Early Data For COVID-19 Drug Gets Mixed Reviews

CODID-19 drug testing

Gilead Sciences Inc. raised the stakes on a treatment for COVID-19, the disease caused by the coronavirus.

The California-based biopharmaceutical drug maker said a trial of remdesivir showed at least 50 percent of patients treated with a five-day dose saw improvement and more than half were discharged from the hospital within two weeks, the company announced Wednesday (April 29).

“Unlike traditional drug development, we are attempting to evaluate an investigational agent alongside an evolving global pandemic,” said Dr. Merdad Parsey, Gilead’s chief medical officer, in statement.

The study showed that patients receiving a 10-day treatment of remdesivir achieved similar improvement in clinical status compared with those taking a five-day treatment, the company said.

“These study results complement data from the placebo-controlled study of remdesivir conducted by the National Institute for Allergy and Infectious Diseases (NIAID) and help to determine the optimal duration of treatment with remdesivir,” Parsey said.

NIAID said Wednesday patients with advanced COVID-19 and lung ailments who received remdesivir recovered 31 percent faster than similar patients who received a placebo, according to a preliminary data analysis from a trial of 1,063 patients, which began on February 21. The median time to recover was 11 days for patients treated with remdesivir compared with 15 days for those who received a placebo, NIAD reported.

Dr. Anthony Fauci, the White House health advisor, said NIAID’s remdesivir drug trial showed “quite good news” and that the drug would set a new standard of care for COVID-19 patients.

But MarketWatch.com reported a separate study also released on Wednesday that found the drug failed to improve patients suffering from COVID-19 in China.

The company’s stock fell last week, the news service reported, after multiple reports cited a document that was accidentally published by the World Health Organization (WHO). It said the drug did not improve COVID-19 patients’ conditions or reduce the presence of the coronavirus in the bloodstream in a clinical trial in China.

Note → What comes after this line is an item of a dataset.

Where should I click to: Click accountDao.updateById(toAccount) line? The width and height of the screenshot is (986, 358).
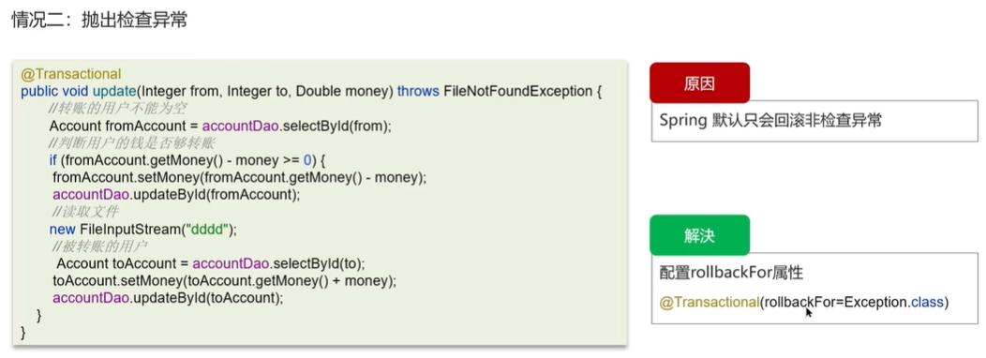pyautogui.click(x=169, y=298)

Gilead acknowledged remdesivir is not approved anywhere and has not yet been demonstrated to be safe or effective for the treatment of COVID-19.

Health officials have said a vaccine to prevent the disease could take up to 18 months, but drug companies are racing to have something ready by September.

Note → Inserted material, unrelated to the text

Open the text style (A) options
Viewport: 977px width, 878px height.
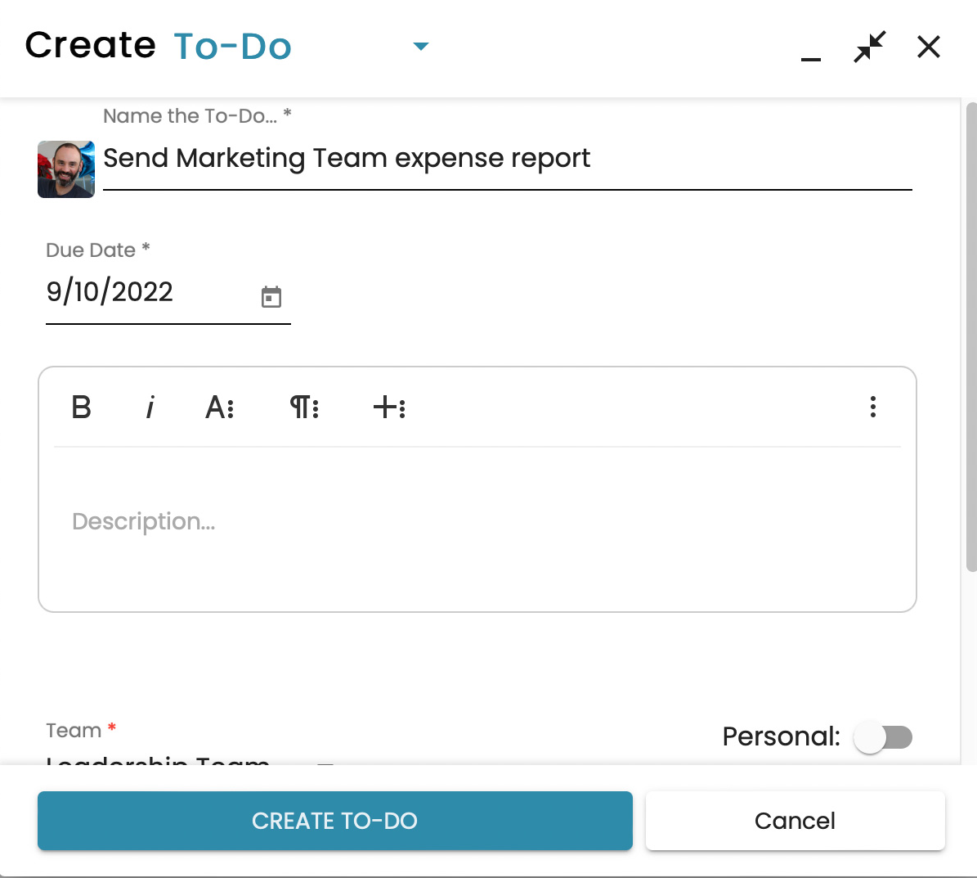219,407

COVID-19 has infected more than 3 million people worldwide and killed at least 217,569 as of Wednesday morning, according to Johns Hopkins University.

At the close on Wednesday, shares of Gilead closed at $83.14 Wednesday, up by nearly 6 percent.

Last month, reports predicted recovery from the economic crisis caused by the pandemic could take anywhere from 4.5 months to 7.5 months.